Zinc: Zinc is crucial for a variety of functions in the body. A zinc deficiency can have a variety of implications on a child, including behavioral problems, intestinal issues, stunted growth, and poor wound healing. A key nutrient for growth and development, zinc is especially critical during childhood and catch-up growth. Studies have shown that zinc deficiency is especially common among minority children from a low socioeconomic background. A history of intestinal parasites is also an added risk factor for a zinc-deficiency.
Food Sources: meat, eggs, seafood, legumes, nuts, whole grains, and fortified cereals.
Choline: Choline is known for its important role in brain and nervous system functions, choline is another key nutrient for children. While choline is essential for all children, children suffering from fetal alcohol spectrum disorder may particularly benefit from choline. There are promising studies that link choline to the reduction of the severity of symptoms associated with FASD, such as improved memory functioning.
Food Sources: eggs, liver, cod, salmon, pinto beans, navy beans, chick peas, split peas, and soymilk.
Unsaturated fats: In addition to the above vitamins and minerals research has shown that the reduction of trans-fats and the addition of unsaturated fats such as omega-3 fatty acids can reduce symptoms of anxiety and ADHD.
Food Sources: flax seed oil, fish oil capsules, raw walnuts, and raw almonds.
Hearst, M.O. et al. (2014). ‘Growth, Nutritional, and Developmental Status of Young Children Living in Orphanages in Kazakhstan’, Infant Mental Health Journal, 35(2), p. 94.
Helton, J., Schreiber, J., & Fiese, B. (2017). Foster Parents’ Nutritional Strategies and Children’s Well-Being. Child & Adolescent Social Work Journal, 34(2), 159-169.
Purvis, K. B., Cross, D. R. & Sunshine, W. L. (2007). The Connected Child: Bringing Hope and Healing to Your Adoptive Family. New York: McGraw-Hill.
SPOON Foundation Adoption Nutrition, (n.d.). Retrieved from http://adoptionnutrition.org.
Tooley, U.A., Makhoul, Z., & Fisher, P.A. (2016). Nutritional status of foster children in the U.S.: Implications for cognitive and behavioral development, Child and Youth Services Review, 70, 369-374.
Due to its complex nature, nutrition is not something meant for parents to walk through alone. Your child will benefit even more with the help of friends, family, your support team, and trained professionals. While this research has scratched the surface on generalized ways to improve your child’s nutrition, it is essential to remember that each child is unique. Parents should not hesitate to reach out to trained health care professionals, such as a pediatrician or nutritionist.
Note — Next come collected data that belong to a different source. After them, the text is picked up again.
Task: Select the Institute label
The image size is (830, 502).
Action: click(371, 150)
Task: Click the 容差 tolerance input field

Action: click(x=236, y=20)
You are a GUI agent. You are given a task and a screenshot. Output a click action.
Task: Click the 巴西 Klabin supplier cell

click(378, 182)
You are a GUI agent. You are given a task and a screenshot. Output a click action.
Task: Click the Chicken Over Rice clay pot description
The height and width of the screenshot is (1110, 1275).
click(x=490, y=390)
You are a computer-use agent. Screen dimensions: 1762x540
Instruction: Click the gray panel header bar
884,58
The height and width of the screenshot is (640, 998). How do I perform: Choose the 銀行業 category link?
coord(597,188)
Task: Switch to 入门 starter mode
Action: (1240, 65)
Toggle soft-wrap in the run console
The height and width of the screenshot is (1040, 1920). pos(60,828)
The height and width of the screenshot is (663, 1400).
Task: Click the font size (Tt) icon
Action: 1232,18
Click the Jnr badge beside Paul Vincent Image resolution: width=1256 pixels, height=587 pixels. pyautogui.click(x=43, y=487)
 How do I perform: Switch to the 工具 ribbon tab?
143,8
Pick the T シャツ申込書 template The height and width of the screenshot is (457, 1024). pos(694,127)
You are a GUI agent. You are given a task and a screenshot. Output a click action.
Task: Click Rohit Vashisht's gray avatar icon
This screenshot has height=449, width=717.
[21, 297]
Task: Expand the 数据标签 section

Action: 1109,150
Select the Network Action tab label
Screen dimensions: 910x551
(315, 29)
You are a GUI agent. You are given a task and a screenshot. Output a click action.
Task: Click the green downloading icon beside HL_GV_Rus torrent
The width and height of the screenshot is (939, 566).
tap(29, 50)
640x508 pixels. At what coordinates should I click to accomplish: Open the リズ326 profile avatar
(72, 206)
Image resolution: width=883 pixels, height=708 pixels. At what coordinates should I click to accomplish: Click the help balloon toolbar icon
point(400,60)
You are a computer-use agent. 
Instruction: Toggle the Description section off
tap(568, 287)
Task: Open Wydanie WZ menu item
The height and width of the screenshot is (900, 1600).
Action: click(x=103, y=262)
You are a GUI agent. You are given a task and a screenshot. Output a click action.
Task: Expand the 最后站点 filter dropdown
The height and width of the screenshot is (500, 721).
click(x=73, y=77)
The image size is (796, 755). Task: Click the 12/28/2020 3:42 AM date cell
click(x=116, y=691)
As you work with your pediatrician and nutritionist to implement a healthy diet remember that Karyn Purvis recommends that children from hard places receive a good protein snack and good hydration every two hours. Incorporating this into your child’s daily schedule will assure that your child’s blood sugar level remains steady without unexpected spikes and lows. This will minimize tantrums and mood swings. Also, remember that your child may not be familiar with some of the healthy foods you are introducing into their diet. We never want food to become a control issue so introduce good healthy foods slowly. For more on this refer to Connecting Point # 4 Food Anxiety.
Finally, what your child needs even more than a healthy, balanced diet is to be shown Christ. As a parent, you have been given the opportunity to model Paul’s call to “glorify God in our bodies” to your child. Tending to your child’s specific nutritional needs not only can serve as a foundation of improvement for your child, but portrays the message that you care about them. When we portray to children that we view their bodies as important, we mirror Christ who chose our bodies to house the living God.